From the line that contains "Task: Switch to the Web Search tab" through the last line of the data, copy everything exactly and nothing else, omitting the pictures.
»»
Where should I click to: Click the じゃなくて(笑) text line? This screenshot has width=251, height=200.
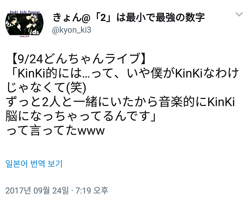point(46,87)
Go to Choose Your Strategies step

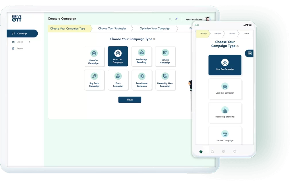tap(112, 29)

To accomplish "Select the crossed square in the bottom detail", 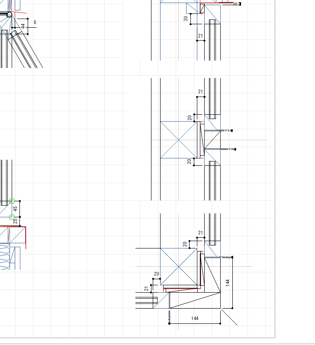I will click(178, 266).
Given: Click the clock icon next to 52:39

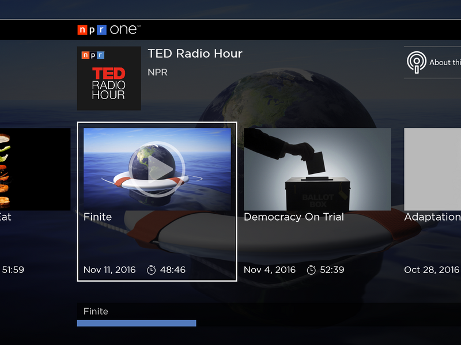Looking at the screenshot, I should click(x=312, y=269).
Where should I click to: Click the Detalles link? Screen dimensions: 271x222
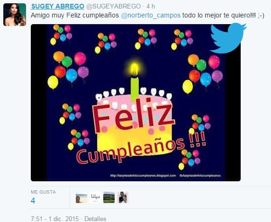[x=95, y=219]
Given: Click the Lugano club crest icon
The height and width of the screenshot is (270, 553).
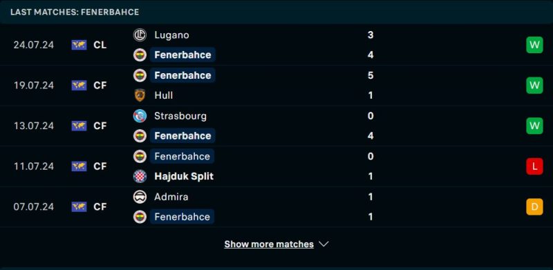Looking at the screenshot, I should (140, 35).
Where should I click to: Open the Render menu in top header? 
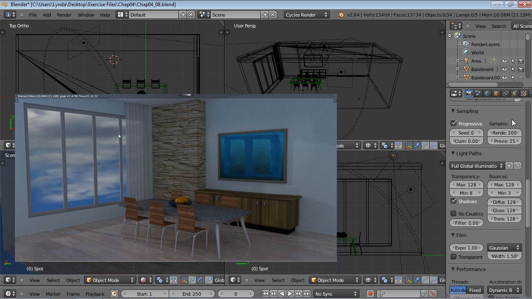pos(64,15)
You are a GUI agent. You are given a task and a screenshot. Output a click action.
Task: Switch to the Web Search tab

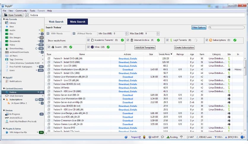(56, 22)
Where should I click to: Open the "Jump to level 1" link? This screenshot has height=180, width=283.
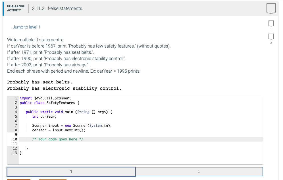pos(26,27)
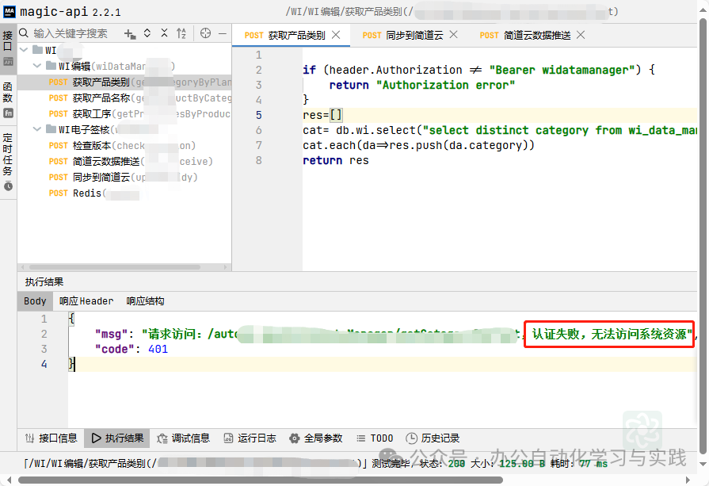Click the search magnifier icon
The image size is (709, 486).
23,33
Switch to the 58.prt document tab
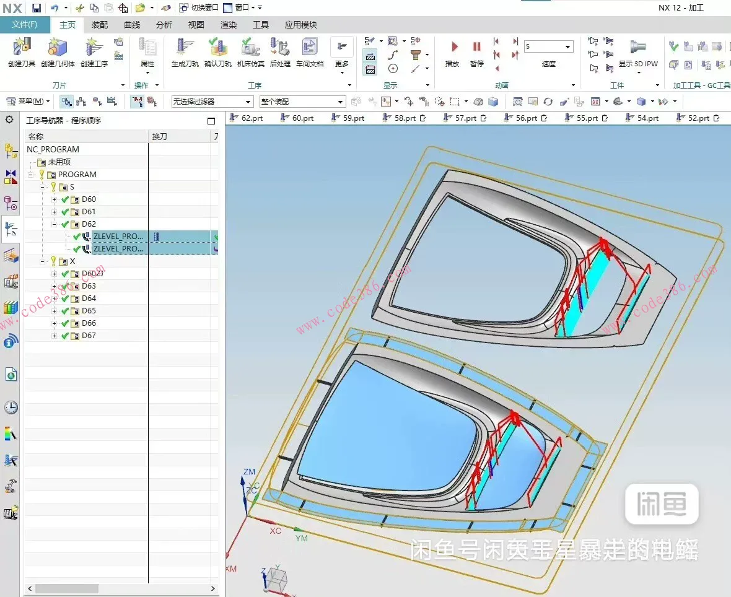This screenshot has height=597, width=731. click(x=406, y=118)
««
▶ RESPONSE TO THIS TASK:
Task: Switch to the Web Search tab

(56, 22)
Where should I click to: Open the "Jump to level 1" link? This screenshot has height=180, width=283.
pos(26,27)
Click the search magnifier icon
The image size is (709, 486).
23,33
Switch to the 58.prt document tab
This screenshot has height=597, width=731. click(x=406, y=118)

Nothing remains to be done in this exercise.